巨人小笠原、メンヘラ配信者と同棲する【#11.023(終)】
「嘘でしょ、何でアンタが……。私だけの世界、私だけの夢、私だけの力。私は平和な世界の創造主。そうなったはずなのに……」
「カッスのくせに、何で死んでないのよ!」
「カッスって誰だ。俺はそんなヤツは知らん。俺の愛する『地球』という世界を壊すヤツは、許すわけにはいかないな」
「じゃあ……あなたは……?」
「俺は『ガッツ』だ」
そう言い残すと、ガッツは魂のフルスイングで「超絶最かわてんしちゃん」の羽を粉砕。世界もどんどん元に戻っていった。
「あれ……。私は今まで何を……」
「目が覚めたかい、あめちゃん。悪い夢でも見たいたんだ」
「この白い羽根は……」
「こんなものがなくても、君は十分やっていけていたじゃないか」
「そんな……。インターネットエンジェルになれなくなったら、私はどうすれば……」
「いや、君なら絶対1人でもやっていけるよ」
ガッツを白い光が包み込む。
「ああ、もう時間切れみたいだ……。短かったけど、30日間ありがとうな、あめちゃん」
「ねえ!行かないで!ガッツさん!」
「いや、理由はどうであれ、あんなことをしたんだ。俺はあめちゃんと一緒になる権利はない。それに、俺を妻と2人の娘が待ってるんだ。またな、あめちゃん」
「行かないで!」
ガッツは消滅した。
その時、病室にて。
「小笠原さんが、意識を取り戻しました!」
「あなた!みんな心配してたのよ!」
ガッツは話し始める。
「何か変な夢を見ていたみたいなんだ。
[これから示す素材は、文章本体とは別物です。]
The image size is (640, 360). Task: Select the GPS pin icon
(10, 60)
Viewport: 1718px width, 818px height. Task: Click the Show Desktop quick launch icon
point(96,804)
ん……?」
手元には女性が写っているカードがあった。
「これって……。有名配信者の『れいん』さんの写真じゃないの!?どうしてあなたが持っているの……?」
「私たちも、もちろん知りません。主人のポケットには何も入っていませんでしたし」
「どういうことなんだ。良かったら、俺に『れいん』さんの動画を見せてくれないか」
「分かったわ、あなた」
「やっほー!こんばんは!れいんだよー!」
「今日は私の宝を紹介します!じゃーん!」
「小笠原道大さんのサイン色紙です!」
「あなたのサインを家宝にしている配信者みたいだから、覚えていたのよ」
「思い出しました」
ガッツはそう力強く言うと、退院するための荷作りを始めたのだった。